US troops withdrawn from the front line in Iraq and Afghanistan for medical reasons from 2004 to 2007 were increasingly evacuated because of psychiatric problems, a study released on Friday reveals.
Only 14 percent of troops taken out of combat operations on medical grounds during this four-year period were because of a combat injury.
The biggest single cause for a pullout were musculo-skeletal and joint problems, which accounted for 24 percent of medical evacuations.
In contrast, psychiatric grounds accounted for five percent of evacuations in Iraq and six percent in Afghanistan in 2004; these figures rose to 14 percent and 11 percent respectively in 2007.

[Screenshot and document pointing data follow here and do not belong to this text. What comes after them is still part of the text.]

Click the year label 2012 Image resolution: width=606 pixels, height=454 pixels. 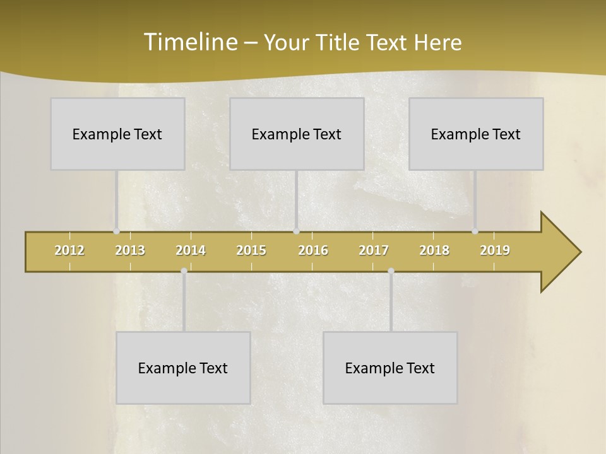click(x=69, y=250)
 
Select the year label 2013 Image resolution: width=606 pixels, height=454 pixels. click(x=130, y=250)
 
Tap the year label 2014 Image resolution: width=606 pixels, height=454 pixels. click(x=191, y=250)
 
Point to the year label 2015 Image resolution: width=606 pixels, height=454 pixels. click(x=251, y=250)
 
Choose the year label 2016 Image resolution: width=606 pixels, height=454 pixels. click(x=313, y=250)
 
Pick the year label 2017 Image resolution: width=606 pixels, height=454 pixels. click(x=374, y=250)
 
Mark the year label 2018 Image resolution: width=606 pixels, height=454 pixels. click(x=434, y=250)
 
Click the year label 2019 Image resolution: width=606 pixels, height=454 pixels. click(x=495, y=250)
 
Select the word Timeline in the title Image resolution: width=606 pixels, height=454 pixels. click(x=189, y=42)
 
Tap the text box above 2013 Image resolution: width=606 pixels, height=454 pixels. click(x=117, y=134)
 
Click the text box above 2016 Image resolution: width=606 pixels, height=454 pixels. click(x=297, y=134)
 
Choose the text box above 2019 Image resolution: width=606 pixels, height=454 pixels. click(x=476, y=134)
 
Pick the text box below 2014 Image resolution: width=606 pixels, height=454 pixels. click(x=183, y=368)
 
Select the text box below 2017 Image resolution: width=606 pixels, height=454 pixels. click(x=390, y=368)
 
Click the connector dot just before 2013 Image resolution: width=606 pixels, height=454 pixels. click(x=116, y=231)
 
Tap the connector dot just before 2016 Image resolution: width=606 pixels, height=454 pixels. click(x=296, y=231)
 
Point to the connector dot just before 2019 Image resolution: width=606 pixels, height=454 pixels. click(x=475, y=231)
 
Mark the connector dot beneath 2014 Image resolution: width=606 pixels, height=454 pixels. click(x=184, y=271)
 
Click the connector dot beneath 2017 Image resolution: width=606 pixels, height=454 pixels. click(x=391, y=271)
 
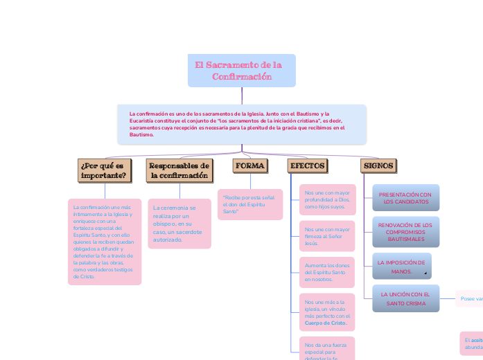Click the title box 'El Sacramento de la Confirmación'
[241, 71]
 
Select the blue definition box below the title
[241, 124]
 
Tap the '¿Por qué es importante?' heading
[105, 170]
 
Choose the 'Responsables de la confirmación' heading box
[179, 170]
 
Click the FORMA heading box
[250, 166]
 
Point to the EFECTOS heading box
[306, 166]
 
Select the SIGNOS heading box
[378, 166]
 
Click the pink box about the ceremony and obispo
[179, 223]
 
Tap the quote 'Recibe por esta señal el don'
[249, 204]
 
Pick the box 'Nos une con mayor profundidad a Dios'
[327, 199]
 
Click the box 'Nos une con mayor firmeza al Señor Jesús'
[327, 236]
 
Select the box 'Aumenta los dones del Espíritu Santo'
[327, 273]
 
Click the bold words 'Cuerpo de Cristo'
[326, 323]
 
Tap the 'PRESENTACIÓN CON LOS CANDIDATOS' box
[405, 198]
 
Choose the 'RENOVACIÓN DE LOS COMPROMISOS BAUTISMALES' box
[405, 232]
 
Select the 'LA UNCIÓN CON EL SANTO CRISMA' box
[405, 298]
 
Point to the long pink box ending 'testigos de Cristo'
[105, 242]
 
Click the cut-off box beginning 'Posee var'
[469, 299]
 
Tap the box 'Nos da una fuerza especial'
[327, 349]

The analysis, published by The Lancet, was led by Steven Cohen of Johns Hopkins School of Medicine in Baltimore.
It drew on data from more than 34,000 US personnel who had been evacuated to the main US military receiving hospital in Landstuhl, Germany.

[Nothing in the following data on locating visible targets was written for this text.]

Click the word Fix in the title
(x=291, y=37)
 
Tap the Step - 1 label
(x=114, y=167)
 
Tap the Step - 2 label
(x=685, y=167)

The authors note that the increase in psychiatric cases occurred despite the introduction of mental health teams devoted to treating combat stress.
Repeat missions and dwindling public support for the Iraq war may partly account for the rise, they suggest.

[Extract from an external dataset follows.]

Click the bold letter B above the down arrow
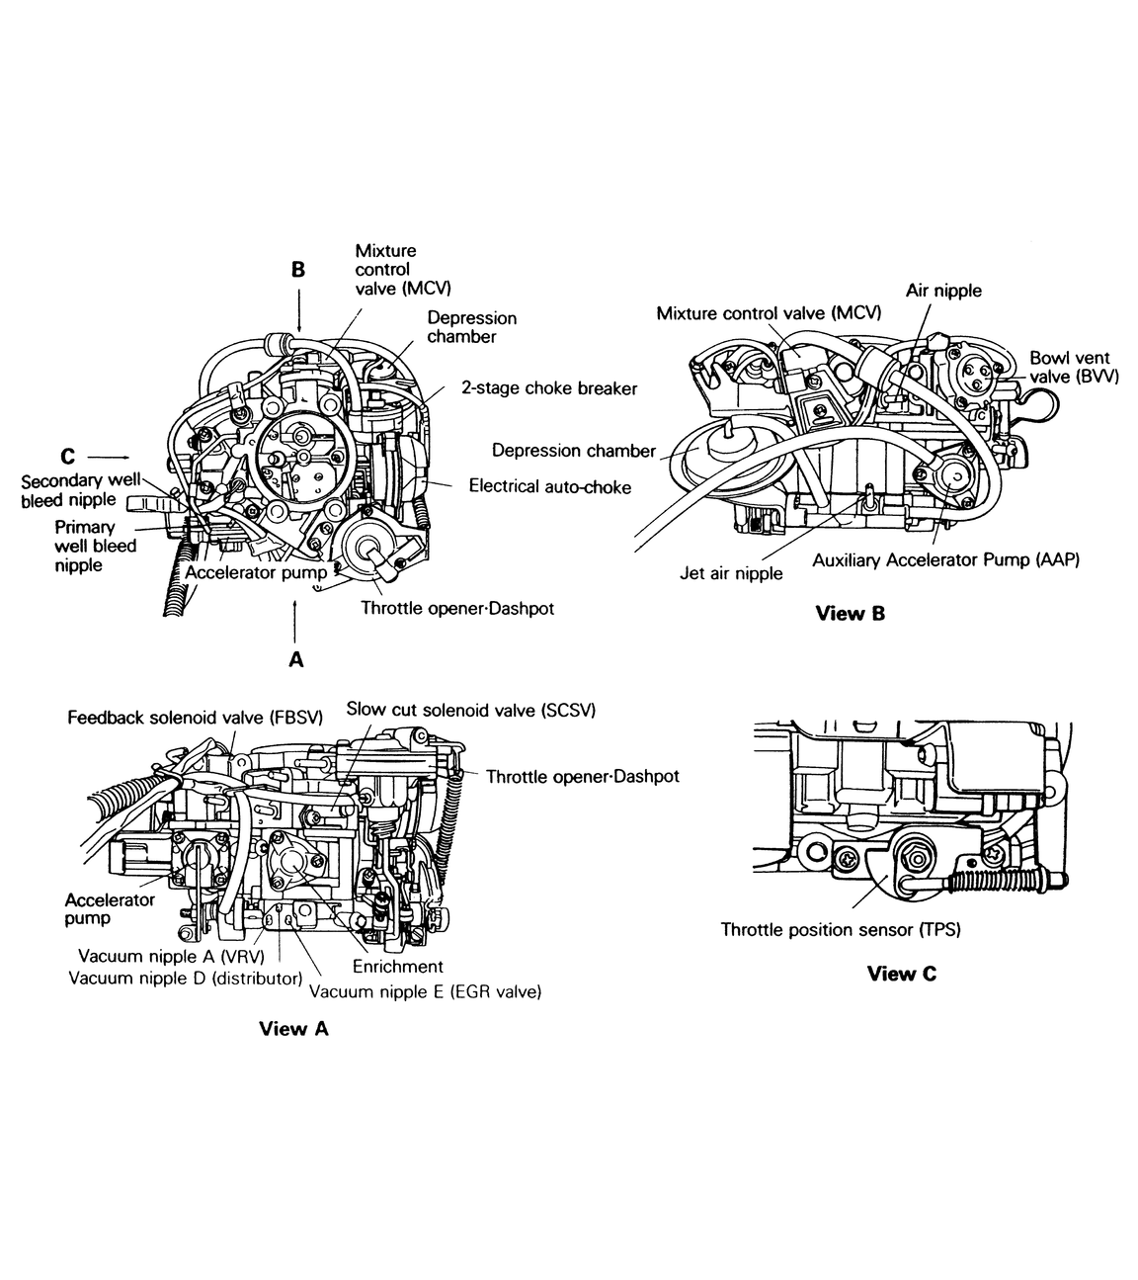pos(298,270)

"Possible explanations... are the cumulative psychological effect of repeated deployments, the increasing manpower burden borne by reserve and National Guard units, a decreased threshold for evacuation, and a shift in public opinion regarding the war in Iraq," says the paper.
Other significant causes for medical evacuation were disorders of the nervous system (10 percent) and spinal pain (seven percent).
The findings have implications for the Pentagon, seeking to prevent evacuations that sap frontline strength and disrupt operations, and for doctors and families helping returning troops.
"As survival rates of combat injuries increase, and the burden of non-battle-related injuries and psychiatric disorders continues to soar, society must be prepared to deal with the aftermath of these injuries," says the paper.